I prefer a theory of theater that is not exactly incompatible to Brecht, but focuses more on an embodied distance than an intellectual one. Antonin Artaud talks about his Theater of Cruelty:
"The Theatre of Cruelty has been created in order to restore to the theatre a passionate and convulsive conception of life, and it is in this sense of violent rigour and extreme condensation of scenic elements that the cruelty on which it is based must be understood. This cruelty, which will be bloody when necessary but not systematically so, can thus be identified with a kind of severe moral purity which is not afraid to pay life the price it must be paid" (66).

What Artaud means by cruelty is not necessarily triggering pain (though he leaves that possibility open) but a ferocious, tangible determination to tear apart the false reality of theater. Brecht and Artaud both acknowledge theater's artifice and they both do not want the audience to passively be seduced by a false reality. Brecht makes up for potential seduction by forcing the viewer out of the role of spectator and into the role of engaged critical thinker. Artaud, on the other hand, wants to consume the viewer with the physical language of theater, indifferent to actual language and favoring mise-en-scene and theater's unique language, "halfway between thought and gesture" (Artaud 41).

Central to my work is the presence of the body, collapsing any Verfremdungseffekt that could be present, having the audience inexorably encounter the false reality of the taxonomy of gender. However, it isn't the mere presence of the body that makes the collapse feasible. It's not just mere bodily occupation of space, but presence of a person's intersubjectivity which is grounded within the body itself. I need the body for its subjective self, which comes with its active presence--I see it as the only way to remain a subject and not become an object. Objects remain objects; they were never subjective and cannot become intersubjective people. If a woman is remaining herself and not becoming someone or something else, she will remain a subject and resist objectification. That is why I am present in my work, and why I have asked my friends to be a part of the work as well: the more of us resisting objectification, the better.

I contrast the active intersubjective presence of our bodies in real space with forms of representation: drawing/image, the embroidery; and chemical/mimetic, photography. These are objects and can only remain objects. They reference the body and are about the body, but do not equal the body. They are not intersubjective. They are expressive, and they communicate, but they remain objects. They have ghostly residue of my hand, my gesture, my aesthetic, and my point of view but they do not contain me.

I chose to embroider, a type of drawing, rather than draw with more traditional art medium. Embroidery is loaded in more than one way. Embroidery has overt connotations of handicrafts and "women's work," both of which are not traditional high art media. Embroidery is a feminine craft, and I wanted to use a gendered medium to speak about gender. In addition, since this piece is about active presence in physical space, I wanted to use a medium that would be present and refuse to be invisible. Textiles always beg to be touched, refusing disinterestedness and embodying the viewer. Invisible media would be a medium that is accustomed to being in a gallery space for visual engagement: painting, drawing, photography, etc.

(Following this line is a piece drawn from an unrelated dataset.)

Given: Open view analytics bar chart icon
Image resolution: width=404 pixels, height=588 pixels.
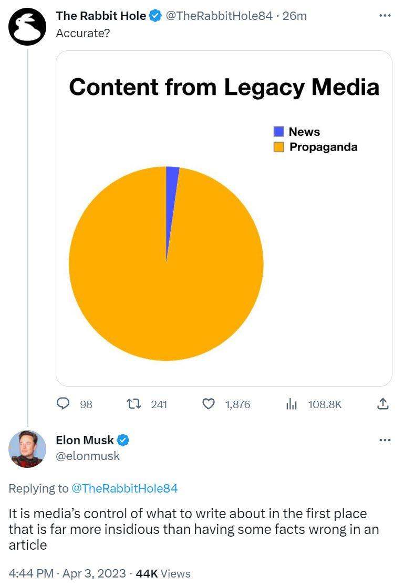Looking at the screenshot, I should pos(292,403).
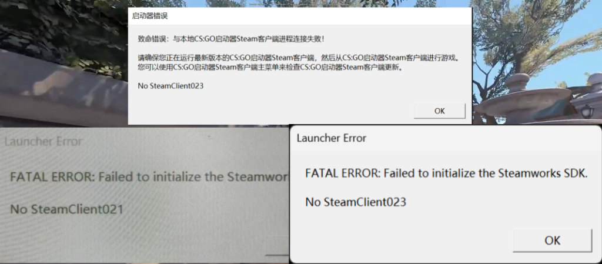
Task: Click No SteamClient023 text in Chinese dialog
Action: coord(170,86)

I also chose to utilize photography though it could be treated as an invisible medium. My photographs are present because they are printed on fabric, becoming textiles. Photography is objective, documentary, the fact of time and light captured on film in chemicals. My photographs do not read as documents because the photographs are abstract, not mimetic. The photographic process is outlined for the viewer. Each photo contains marks of its creation process within the brushstrokes of the emulsion and the organic shapes that are the play of chemicals across the exposed emulsion's surface. Each photo was based on a negative of teeth, and each photo contains the story of its own making, even if I cannot explain it to you.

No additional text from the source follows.